I cannot find a tree for a given protein, even if the protein is present in the proteome you used to build the phylome

For sequences that did not produce at least three significant hits in the genomes considered (see the specific parameters and cut-offs in the phylome information page) we cannot reconstruct a tree. This is probably the reason why you cannot find a tree for these sequences.

I want to add some additional sequences (from a species not included in the phylome) and re-do the tree using the same parameters. How should I proceed?

Click on the "download data.tar.gz" button on the top of the tree visualization pannel. This will download a compressed folder with several files in it. There you will find a multi-fasta file with all the sequences (file ended by .msf.fasta) and the raw alignment file (file ended by alg.raw.AA.fasta). Then, you can align your sequence to the alignment. Muscle or Mafft have options to directly align sequences to an pre-existing alignment. Alternatively you can just add your sequences to the multifasta file, re-align with MUSCLE, trim with trimAl and build the tree with PhyML, with the parameters indicated in the phylome information page. All these programs can be downloaded or are available through the Phylemon webserver.

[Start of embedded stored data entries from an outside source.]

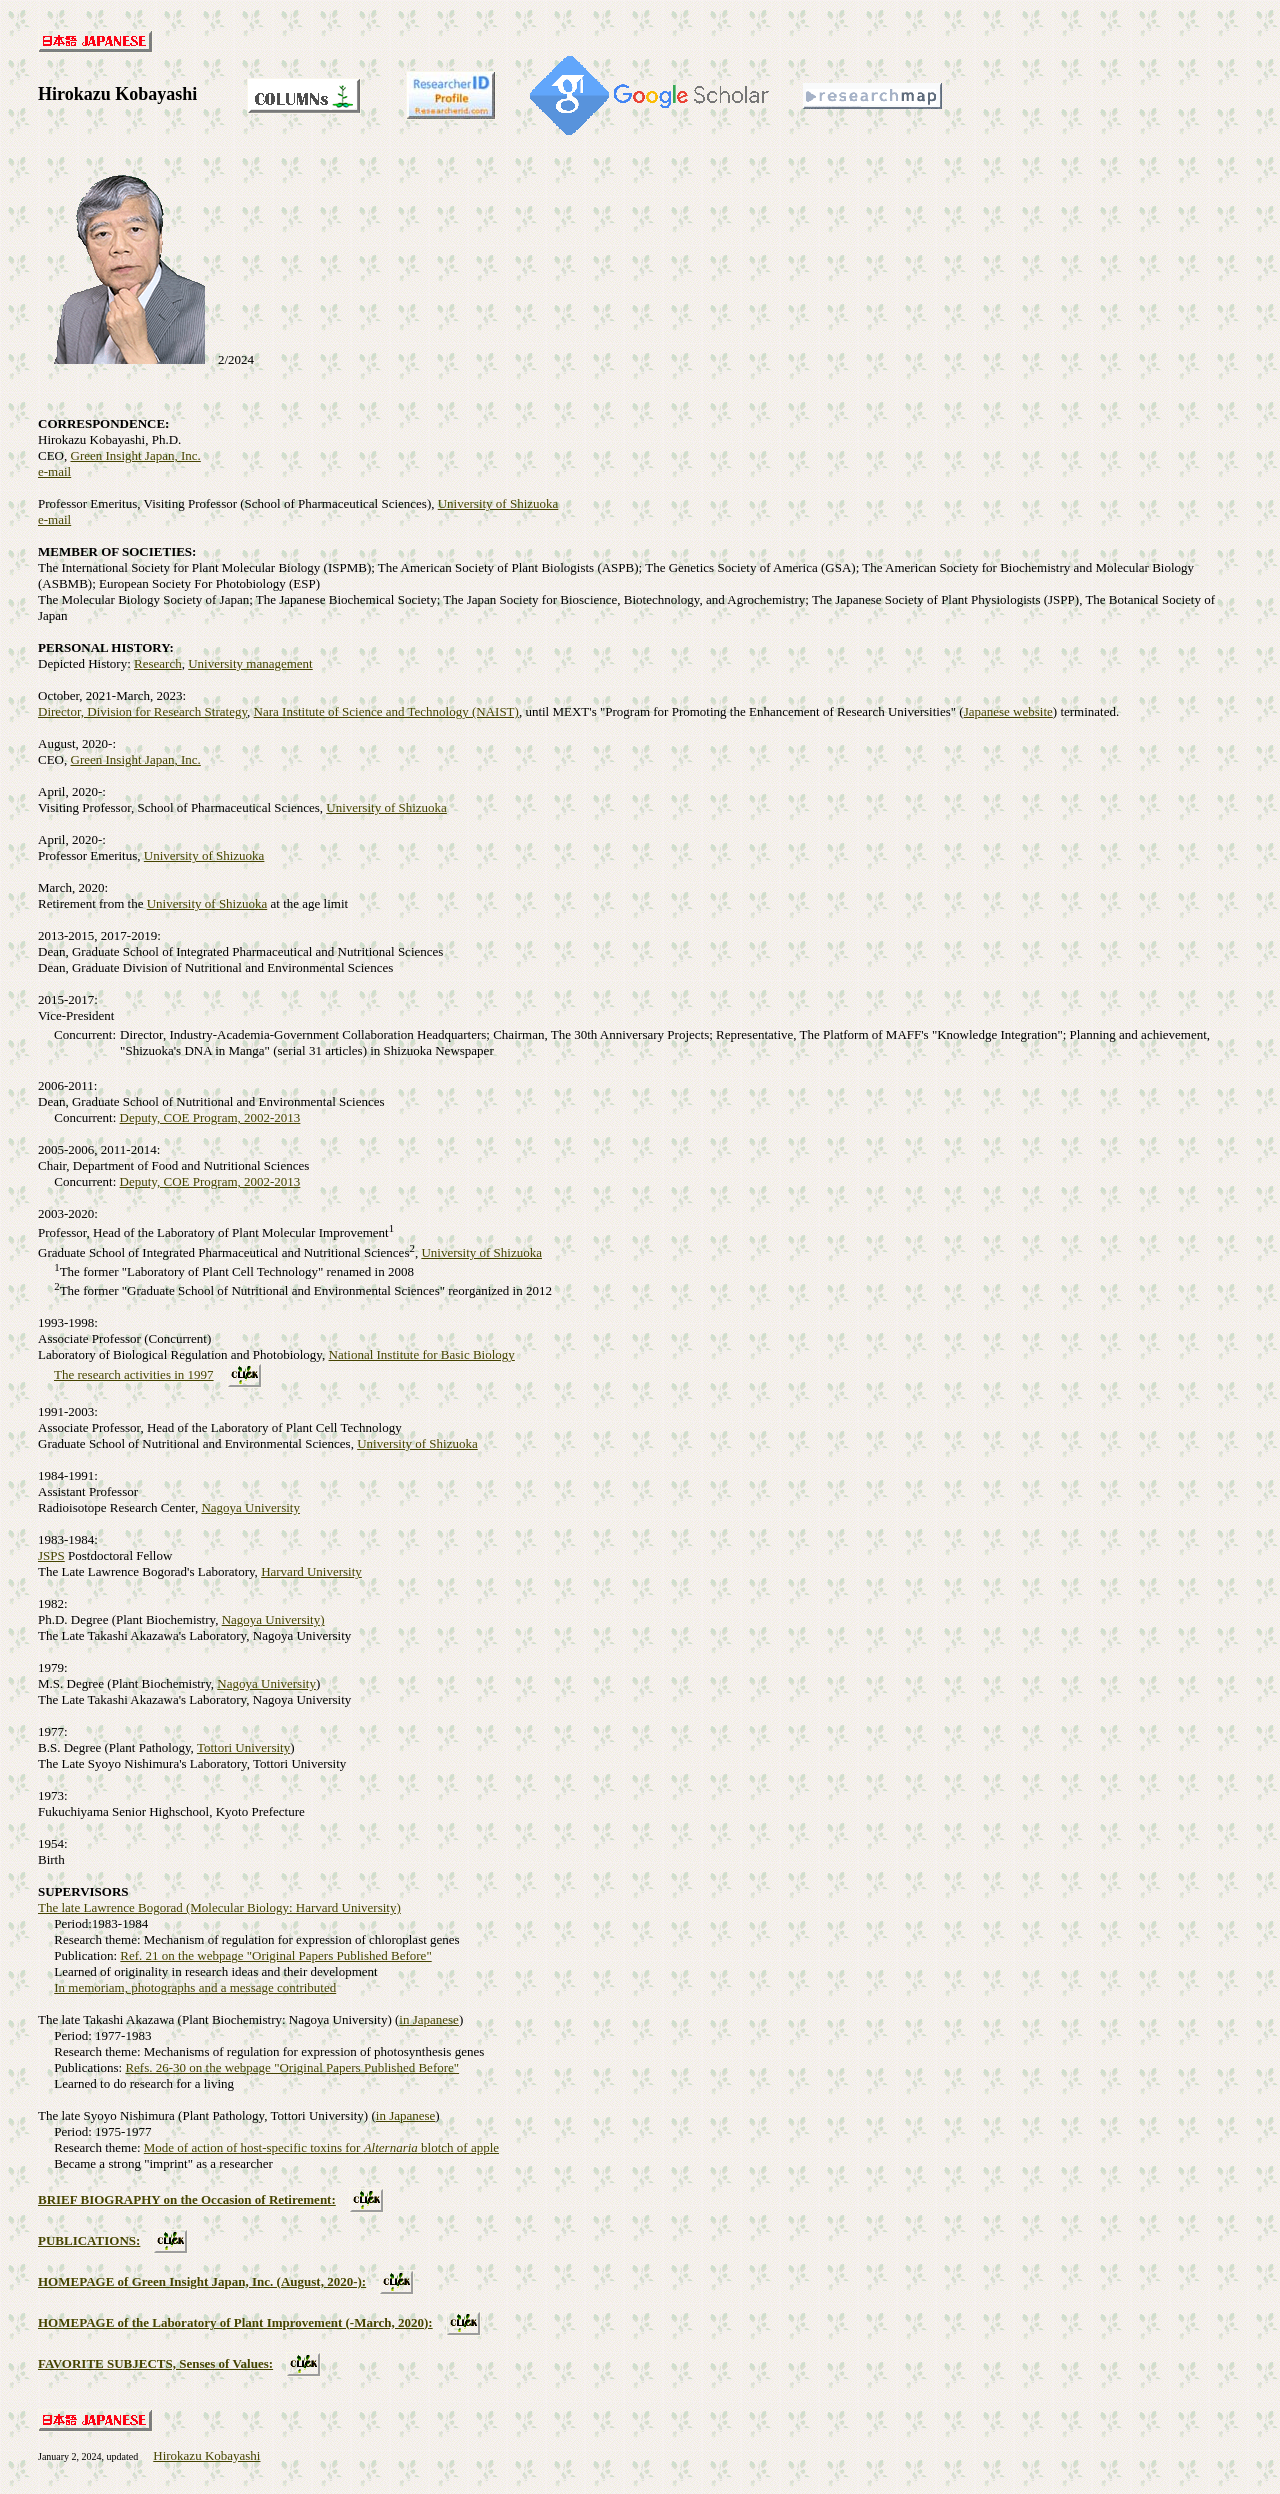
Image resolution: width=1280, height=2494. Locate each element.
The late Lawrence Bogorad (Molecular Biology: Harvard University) (219, 1907)
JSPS (51, 1555)
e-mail (54, 471)
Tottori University (243, 1747)
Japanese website (1008, 711)
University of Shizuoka (498, 503)
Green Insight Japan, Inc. (136, 455)
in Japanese (429, 2019)
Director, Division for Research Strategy (142, 711)
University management (250, 663)
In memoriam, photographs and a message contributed (195, 1987)
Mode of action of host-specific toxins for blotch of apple (321, 2147)
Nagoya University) (273, 1619)
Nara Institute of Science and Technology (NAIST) (386, 711)
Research (158, 663)
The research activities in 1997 (134, 1374)
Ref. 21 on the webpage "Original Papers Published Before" (275, 1955)
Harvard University (311, 1571)
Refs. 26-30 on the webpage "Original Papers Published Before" (292, 2067)
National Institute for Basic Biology (422, 1354)
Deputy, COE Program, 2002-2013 (210, 1117)
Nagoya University (250, 1507)
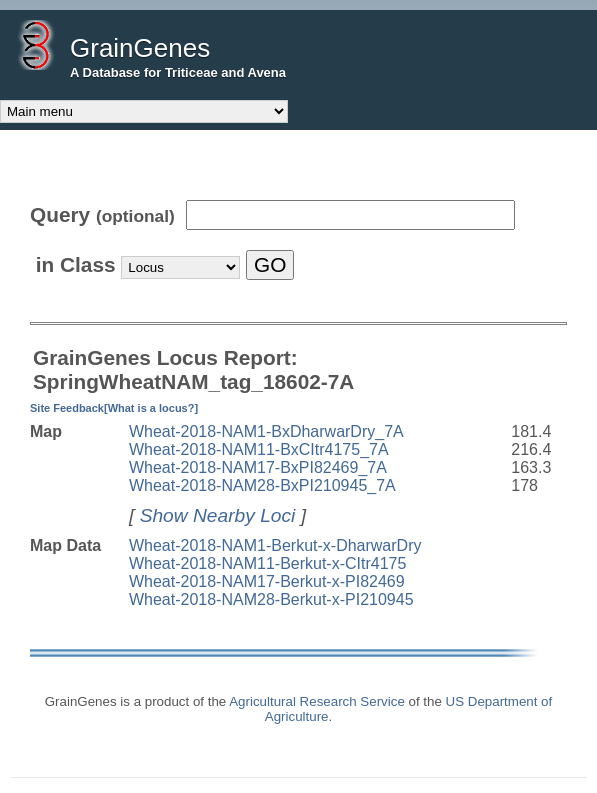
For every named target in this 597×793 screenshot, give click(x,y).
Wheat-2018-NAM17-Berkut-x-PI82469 (267, 581)
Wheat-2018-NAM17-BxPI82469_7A (258, 467)
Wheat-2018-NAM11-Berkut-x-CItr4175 (267, 563)
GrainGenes (140, 48)
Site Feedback (67, 408)
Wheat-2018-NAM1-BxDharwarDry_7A (266, 431)
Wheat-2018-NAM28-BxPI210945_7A (262, 485)
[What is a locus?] (151, 408)
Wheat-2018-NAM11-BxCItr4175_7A (259, 449)
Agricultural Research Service (317, 701)
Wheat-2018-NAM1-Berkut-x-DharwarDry (275, 545)
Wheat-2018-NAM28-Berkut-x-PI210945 (271, 599)
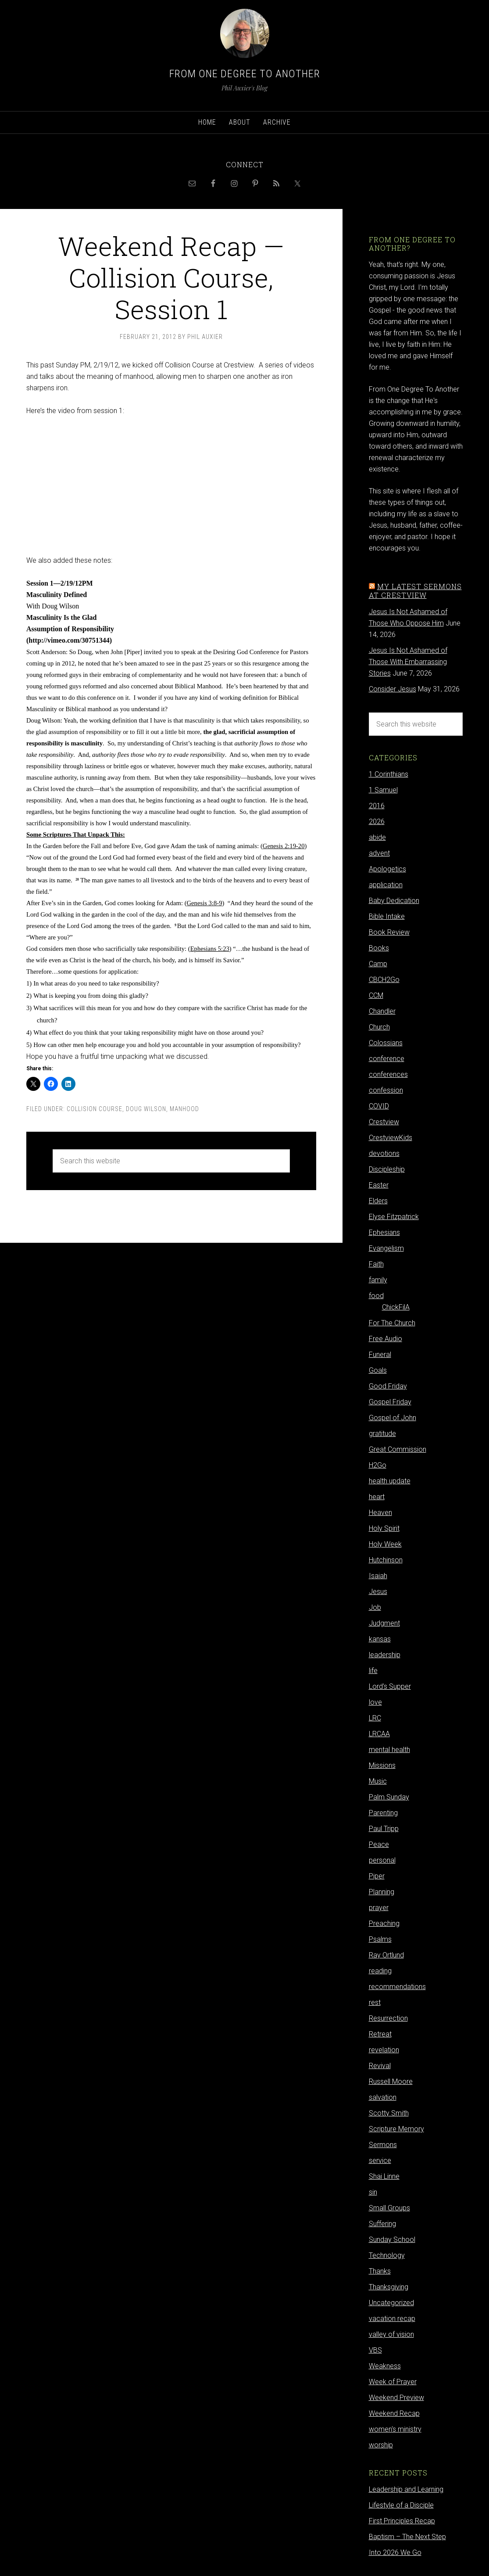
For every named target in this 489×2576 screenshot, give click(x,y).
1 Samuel (383, 790)
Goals (378, 1370)
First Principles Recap (402, 2521)
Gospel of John (392, 1418)
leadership (384, 1655)
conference (386, 1058)
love (375, 1702)
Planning (381, 1892)
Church (379, 1027)
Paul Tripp (384, 1828)
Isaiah (378, 1576)
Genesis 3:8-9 (204, 903)
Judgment (384, 1623)
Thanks (380, 2271)
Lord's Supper (390, 1686)
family (378, 1280)
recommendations (397, 1986)
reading (380, 1971)
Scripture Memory (396, 2129)
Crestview (384, 1122)
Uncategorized (391, 2303)
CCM (376, 995)
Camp (378, 964)
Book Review (389, 932)
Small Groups (389, 2208)
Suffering (382, 2224)
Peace (379, 1844)
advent (379, 853)
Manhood (184, 1108)
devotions (384, 1153)
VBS (375, 2350)
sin (373, 2192)
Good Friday (388, 1386)
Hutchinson (386, 1560)
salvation (382, 2097)
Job (375, 1607)
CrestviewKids (390, 1137)
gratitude (382, 1433)
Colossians (386, 1043)
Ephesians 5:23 (209, 948)
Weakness (385, 2366)
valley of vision (391, 2334)
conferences (388, 1074)
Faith (376, 1264)
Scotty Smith (389, 2113)
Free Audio (385, 1339)
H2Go (377, 1465)
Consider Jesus (392, 689)
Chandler (382, 1011)
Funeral (380, 1354)
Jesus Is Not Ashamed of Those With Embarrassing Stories (408, 661)
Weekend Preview (396, 2397)
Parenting (383, 1813)
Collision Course (94, 1108)
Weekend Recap (394, 2413)
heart (377, 1497)
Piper (377, 1876)
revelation (384, 2050)
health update (389, 1481)
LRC (375, 1718)
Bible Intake (387, 916)
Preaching (384, 1923)
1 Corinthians (388, 774)
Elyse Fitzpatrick (394, 1216)
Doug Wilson (146, 1108)
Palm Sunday (389, 1797)
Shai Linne (384, 2176)
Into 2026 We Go (395, 2552)
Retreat (380, 2034)
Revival (380, 2066)
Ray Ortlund (386, 1955)
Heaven (380, 1512)
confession (386, 1090)
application (386, 885)
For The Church (392, 1323)
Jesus (378, 1591)
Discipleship (387, 1169)
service (380, 2160)
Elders (378, 1201)
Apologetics (387, 869)
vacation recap (392, 2318)
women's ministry (395, 2429)
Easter (379, 1185)
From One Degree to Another (244, 74)
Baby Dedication (394, 900)
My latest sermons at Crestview (415, 590)
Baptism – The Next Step (407, 2537)
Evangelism (386, 1248)
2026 (377, 821)
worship (381, 2445)
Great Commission (397, 1449)
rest (375, 2002)
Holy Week (385, 1544)
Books (379, 948)
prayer (379, 1907)
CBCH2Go (384, 979)
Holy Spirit (384, 1528)
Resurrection (388, 2018)
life (373, 1670)
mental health (389, 1749)
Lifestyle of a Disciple (401, 2505)
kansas (380, 1639)
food (376, 1296)
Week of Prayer (393, 2382)
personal (382, 1860)
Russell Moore (391, 2081)
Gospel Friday (390, 1402)
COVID (379, 1106)
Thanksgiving (388, 2287)
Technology (387, 2255)
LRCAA (379, 1734)
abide (377, 837)
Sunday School (392, 2239)
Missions (382, 1765)
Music (378, 1781)
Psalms (380, 1939)
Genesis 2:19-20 (284, 845)
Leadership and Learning (406, 2489)
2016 (377, 806)
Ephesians (384, 1232)
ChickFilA (396, 1307)
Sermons (383, 2145)
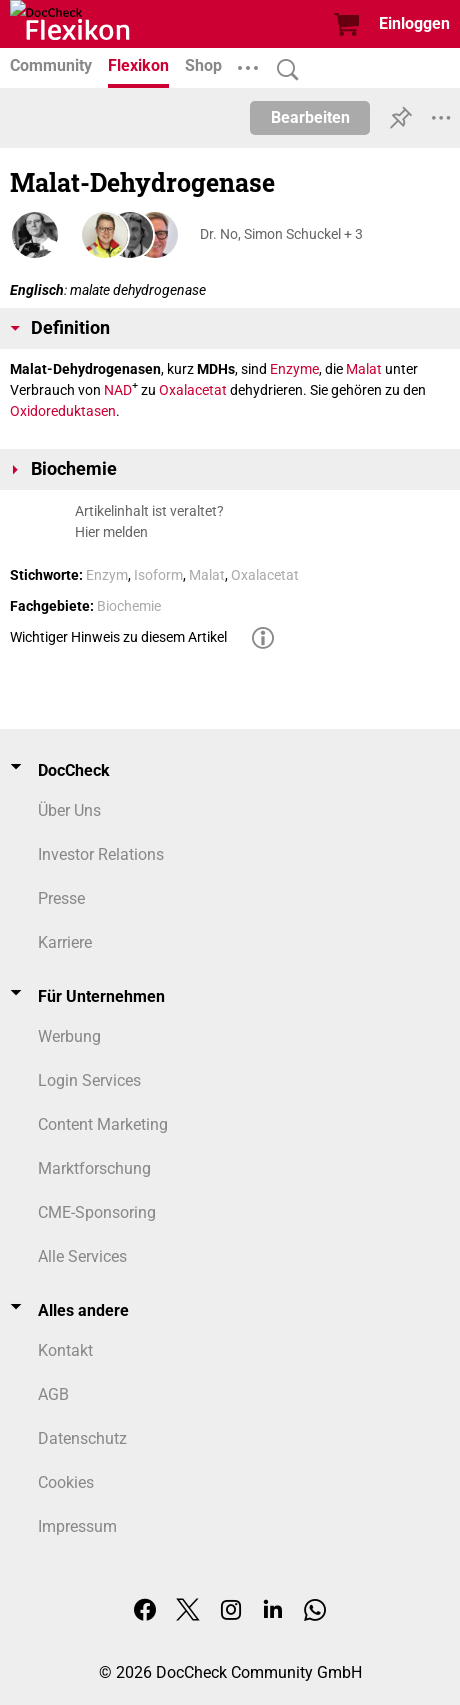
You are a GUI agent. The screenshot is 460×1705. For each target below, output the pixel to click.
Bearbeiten (310, 117)
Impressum (77, 1526)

I want to create a direct link from a webapge to phylomeDB resources/results. How should I proceed?

You can find the information at the User's manual section: How to link to phylomeDB. You have a lot of possibilities to link the resources such as the information about a specific phylome or the results for a given query such as phylogenetic tree for a protein in a specific phylome, etc


I want to use the PhylomeDB tree image for a publication but the one in the website does not have enough resolution. How should I proceed?

You can download a high resolution version of the image in .svg format. This file is provided together with other data when downloading the data associated to this tree. You can do this by clicking on the "download tar.gz" button of your favorite tree. You should be able to open that image with several image editors and modified at wish.

I find several proteins with identical IDs in the same tree. What are these?

These sequences correspond to different genes in the same genome  that encode identical proteins. As Uniprot does, we assign the same protein identifier for to all proteins within a single species that are identical in sequence. These sequences are usually very recent duplicates (perhaps CNVs) that did not diverged yet at the protein level, or genes that are undergoing gene conversion.